Bello e coraggioso il bagno a secco esposto dai finlandesi e la piazza prodotta nel padiglione Belga con materiali autogenerati dal proprio corpo. Un po’deluso dalla Svizzera, troppo ambiziosa, mi porto all’Arsenale dove la mostra è un rutilante svolgersi di stanze colme di istallazioni e di architetture interessanti. Ricardo Flores e Eva Prats trasferiscono il loro studio e con immensa generosità espongono l’handmade di un processo sempre rivolto a trasformare con quello che trovano. Gli architetti catalani mostrano una sicurezza così diversa che difende il ruolo dell’architetto artigiano come colto e sofisticato interprete dei processi di modificazione alla scala dell’edificio ma soprattutto alla scala urbana. Ci vuole coraggio a mostrare a tutti i propri ferri del mestiere, e Ricardo ed Eva lo fanno con una naturalezza direi sontuosa, dimostrando di essere una delle più autoriali presenze dell’architettura contemporanea.
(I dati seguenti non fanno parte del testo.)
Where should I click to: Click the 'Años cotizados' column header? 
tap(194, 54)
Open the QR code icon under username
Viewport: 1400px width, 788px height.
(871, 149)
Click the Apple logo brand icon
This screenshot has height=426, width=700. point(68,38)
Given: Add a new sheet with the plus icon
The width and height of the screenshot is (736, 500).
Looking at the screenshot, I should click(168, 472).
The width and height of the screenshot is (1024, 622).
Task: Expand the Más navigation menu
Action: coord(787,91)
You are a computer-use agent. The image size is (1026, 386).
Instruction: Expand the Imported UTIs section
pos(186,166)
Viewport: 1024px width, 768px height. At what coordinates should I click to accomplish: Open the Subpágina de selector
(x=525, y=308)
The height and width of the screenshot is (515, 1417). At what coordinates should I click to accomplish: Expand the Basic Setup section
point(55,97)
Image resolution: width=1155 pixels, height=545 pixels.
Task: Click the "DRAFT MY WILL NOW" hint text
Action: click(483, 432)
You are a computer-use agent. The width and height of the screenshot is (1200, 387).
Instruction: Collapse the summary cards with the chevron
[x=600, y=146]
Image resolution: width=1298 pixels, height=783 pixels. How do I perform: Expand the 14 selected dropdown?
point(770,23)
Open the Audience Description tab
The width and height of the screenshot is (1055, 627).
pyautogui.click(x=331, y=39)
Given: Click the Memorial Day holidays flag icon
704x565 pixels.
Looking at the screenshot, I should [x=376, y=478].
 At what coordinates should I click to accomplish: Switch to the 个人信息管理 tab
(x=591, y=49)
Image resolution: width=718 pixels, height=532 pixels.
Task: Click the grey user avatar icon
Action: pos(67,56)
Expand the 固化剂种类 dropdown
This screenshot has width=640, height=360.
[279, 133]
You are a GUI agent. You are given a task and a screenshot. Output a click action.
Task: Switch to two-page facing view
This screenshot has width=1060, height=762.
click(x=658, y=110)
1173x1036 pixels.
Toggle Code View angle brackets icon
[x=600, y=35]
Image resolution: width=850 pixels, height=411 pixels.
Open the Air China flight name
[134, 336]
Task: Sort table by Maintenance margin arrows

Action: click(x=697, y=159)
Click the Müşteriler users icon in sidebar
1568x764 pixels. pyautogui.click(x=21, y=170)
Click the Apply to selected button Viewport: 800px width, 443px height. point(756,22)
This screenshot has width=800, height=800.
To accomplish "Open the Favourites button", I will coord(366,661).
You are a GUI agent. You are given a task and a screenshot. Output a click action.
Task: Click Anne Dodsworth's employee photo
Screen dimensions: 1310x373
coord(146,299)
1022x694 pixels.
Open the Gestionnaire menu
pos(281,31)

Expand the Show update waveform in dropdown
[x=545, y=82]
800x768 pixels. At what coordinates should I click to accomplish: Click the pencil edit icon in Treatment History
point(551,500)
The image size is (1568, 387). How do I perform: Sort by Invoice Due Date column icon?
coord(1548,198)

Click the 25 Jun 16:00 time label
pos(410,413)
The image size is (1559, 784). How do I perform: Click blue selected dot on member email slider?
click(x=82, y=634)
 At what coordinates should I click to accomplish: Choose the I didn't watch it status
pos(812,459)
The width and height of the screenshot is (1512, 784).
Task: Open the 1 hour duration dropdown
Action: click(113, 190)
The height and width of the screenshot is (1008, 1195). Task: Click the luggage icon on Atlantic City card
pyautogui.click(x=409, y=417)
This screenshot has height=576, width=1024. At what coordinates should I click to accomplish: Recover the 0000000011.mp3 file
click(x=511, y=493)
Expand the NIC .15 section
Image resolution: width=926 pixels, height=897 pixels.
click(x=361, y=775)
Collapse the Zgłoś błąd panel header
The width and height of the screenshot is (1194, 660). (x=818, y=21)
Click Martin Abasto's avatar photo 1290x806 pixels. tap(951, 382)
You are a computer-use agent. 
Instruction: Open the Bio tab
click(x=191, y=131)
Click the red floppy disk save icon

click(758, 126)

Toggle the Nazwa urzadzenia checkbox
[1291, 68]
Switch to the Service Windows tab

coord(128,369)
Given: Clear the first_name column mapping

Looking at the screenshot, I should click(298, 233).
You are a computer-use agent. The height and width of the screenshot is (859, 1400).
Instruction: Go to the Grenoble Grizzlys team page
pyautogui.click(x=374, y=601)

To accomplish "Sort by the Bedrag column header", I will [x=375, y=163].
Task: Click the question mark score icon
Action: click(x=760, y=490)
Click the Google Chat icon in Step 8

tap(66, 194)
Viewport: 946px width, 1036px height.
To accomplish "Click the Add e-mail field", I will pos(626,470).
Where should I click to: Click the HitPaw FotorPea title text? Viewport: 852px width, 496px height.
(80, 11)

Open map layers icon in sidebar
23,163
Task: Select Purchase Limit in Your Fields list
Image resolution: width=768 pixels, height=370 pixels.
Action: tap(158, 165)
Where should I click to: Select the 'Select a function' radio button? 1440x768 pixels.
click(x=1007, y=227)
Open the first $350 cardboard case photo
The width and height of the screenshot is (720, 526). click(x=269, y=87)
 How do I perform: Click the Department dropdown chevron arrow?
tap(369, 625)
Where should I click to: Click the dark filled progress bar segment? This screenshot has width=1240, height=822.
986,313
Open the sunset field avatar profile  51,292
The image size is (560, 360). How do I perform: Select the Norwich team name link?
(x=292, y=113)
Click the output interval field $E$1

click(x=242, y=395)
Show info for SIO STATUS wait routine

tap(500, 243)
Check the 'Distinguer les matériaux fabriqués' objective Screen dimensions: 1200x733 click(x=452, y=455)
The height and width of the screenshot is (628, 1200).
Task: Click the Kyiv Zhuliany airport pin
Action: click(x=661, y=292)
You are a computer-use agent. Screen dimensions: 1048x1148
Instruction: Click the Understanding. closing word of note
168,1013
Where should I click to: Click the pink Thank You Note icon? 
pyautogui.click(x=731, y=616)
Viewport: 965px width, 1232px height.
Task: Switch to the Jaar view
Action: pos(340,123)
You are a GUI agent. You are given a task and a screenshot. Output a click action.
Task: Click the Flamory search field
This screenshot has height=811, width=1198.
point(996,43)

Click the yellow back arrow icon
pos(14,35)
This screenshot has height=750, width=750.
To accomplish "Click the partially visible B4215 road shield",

Questo è il motivo per cui gli autori vanno difesi, poiché rischiano e non hanno paura di sbagliare.
Sono certo, però che questo mondo sta cambiando ed è pronto a riconciliarsi con l’homo faber. Ci sono poi, nitide architetture dove una seconda generazione della modernità restituisce alla scala, alla rampa, alla promenade architecturale il ruolo che le spetta nella scena di oggi. AMAA è una sorprendente presenza italiana che presenta un bellissimo progetto dove è evidente la passione per lo spazio architettonico fluido ma possente di Jorn Utzon. Il gruppo, con una notevole autonomia, opta per il riutilizzo dell’ex base NATO del Monte Calvarina, nel comune di Roncà, che domina le valli tra Vicenza e Verona. La base militare, attiva dal 1959 al 1995, si trasforma in un illuminato pensiero su come proporre la ricopertura e la rinaturalizzazione del luogo abbandonato. Lo fa con un modello sontuoso di materie sofisticate sovrapposte come strati e insieme tiene vivo il tema della decorazione (a me particolarmente caro) vissuto con una freschezza e potenza totalmente inedite. Il resto scorre tra alti e bassi con uno splendido padiglione Argentino.
L’Italia, questa volta, prova con la giovane formazione dei Fosbury, affidando nove luoghi critici del paesaggio italiano a cure dolci di progettisti, artisti, intellettuali, che compiono una operazione avvincente che rischia di cadere, a tratti, in un eccesso di simbolismo. I luoghi del paesaggio vengono indagati con scrupolosa attenzione, producono opere assolutamente semplici e discrete ma connotate da una notevole ingegnosità come la capanna berbera proposta a Librino, alla periferia di Catania. Si tratta di un approccio volutamente vuoto: la prima sala ha solo un grande video mentre la seconda accoglie le opere riproposte al ritorno delle performance nei luoghi impregnate di un racconto suggestivo e giustamente compiaciuto. In definitiva, l’avvicinamento all’arte non è un problema quando l’architettura si sta trasformando in una asettica prestazione tecnica. Il giudizio su questo padiglione, che con un po’ di coraggio andava premiato, non può che essere positivo e lasciarci guardare a un nuovo futuro artigiano che non smetterò mai di auspicare per l’architettura italiana nello spazio bianco del futuro.